An alarm is a special type of object: it's seen simply as one that we will normally want to execute. It needs some more attributes, like priority, but, like the rest of the objects, it's installed in the appropriate hosts, so we will always have the possibility of executing any alarm by hand, even if the "central" host is down or unreachable.

The actual call of each alarm is done via a special script called "<alarmname>-picacaller". That way we can use scripts not designed originally for PICA. The only thing you need to define is the calling convention (one of the alarm's extra attributes). In its definition, we can take advantage of the many features of the preprocessor, such as variable substitution or Perl on-the-fly code generation. It describes the parameters the alarm will be called with. It will probably be a way to tell the caller script to expect command-line arguments, but don't count on it.

What We Have Now (WWHN)

Until we have a more elaborated alarm framework, we have developed a very simple alarm management system. We have a "scheduler" script that is run periodically from crond. This script runs every alarm in a given priority, gets every alarm output, and generates a report that is sent via email (or whatever you specify). Each alarm has to manage its own variable persistency at this point.

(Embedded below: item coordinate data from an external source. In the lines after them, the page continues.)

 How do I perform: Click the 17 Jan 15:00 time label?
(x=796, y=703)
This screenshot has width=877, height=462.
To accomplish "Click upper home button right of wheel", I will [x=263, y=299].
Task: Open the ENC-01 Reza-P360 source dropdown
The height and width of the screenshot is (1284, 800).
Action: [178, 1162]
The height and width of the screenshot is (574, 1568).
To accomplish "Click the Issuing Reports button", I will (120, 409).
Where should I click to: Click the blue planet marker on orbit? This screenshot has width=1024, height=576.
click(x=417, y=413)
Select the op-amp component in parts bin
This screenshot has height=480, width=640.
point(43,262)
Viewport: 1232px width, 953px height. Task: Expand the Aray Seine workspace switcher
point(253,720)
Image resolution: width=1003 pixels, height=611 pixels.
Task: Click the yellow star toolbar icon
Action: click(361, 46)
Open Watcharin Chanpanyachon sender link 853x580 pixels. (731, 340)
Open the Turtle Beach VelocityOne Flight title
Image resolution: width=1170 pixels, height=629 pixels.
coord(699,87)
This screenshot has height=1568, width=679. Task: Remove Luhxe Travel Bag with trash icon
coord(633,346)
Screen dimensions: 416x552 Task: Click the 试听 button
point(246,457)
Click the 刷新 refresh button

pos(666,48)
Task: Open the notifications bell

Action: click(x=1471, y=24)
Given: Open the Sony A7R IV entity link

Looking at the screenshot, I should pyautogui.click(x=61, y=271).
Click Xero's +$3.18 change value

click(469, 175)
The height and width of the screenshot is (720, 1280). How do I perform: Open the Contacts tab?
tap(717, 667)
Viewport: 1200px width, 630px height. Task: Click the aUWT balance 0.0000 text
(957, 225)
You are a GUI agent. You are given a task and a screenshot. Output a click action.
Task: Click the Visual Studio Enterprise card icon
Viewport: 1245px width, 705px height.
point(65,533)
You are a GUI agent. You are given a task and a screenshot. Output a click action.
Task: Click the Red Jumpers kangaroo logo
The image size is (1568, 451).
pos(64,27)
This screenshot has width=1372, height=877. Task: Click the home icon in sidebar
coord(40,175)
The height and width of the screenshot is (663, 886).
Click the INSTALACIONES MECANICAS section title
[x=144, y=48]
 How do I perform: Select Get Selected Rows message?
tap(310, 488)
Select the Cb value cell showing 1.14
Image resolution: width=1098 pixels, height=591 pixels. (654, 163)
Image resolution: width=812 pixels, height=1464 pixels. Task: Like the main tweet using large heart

For now, we have some basic alarm scripts to:

Check if a given RPM package is installed (also check version).
Check if critical processes are running, and restart them if they are down.
Check file and directory permissions (and correct them).
Check usage of filesystems and send an alarm if it's over a given threshold.

All these alarms send a notification if any of the conditions are met. The alarms remember when they sent the last notification and will send another only if a given "remind" period has passed. Thus, we avoid flooding sys admins with notifications if a problem persists. In the near future, all these notification and persistency features will be integrated in the alarm framework, and will be transparent to the alarm script.

Because the scheduler script only gets the output of the alarm scripts, we can really run any program as an alarm. This is very useful for sending reports of excellent external programs, such as TripWire, PortSentry, intrusion detection systems, etc.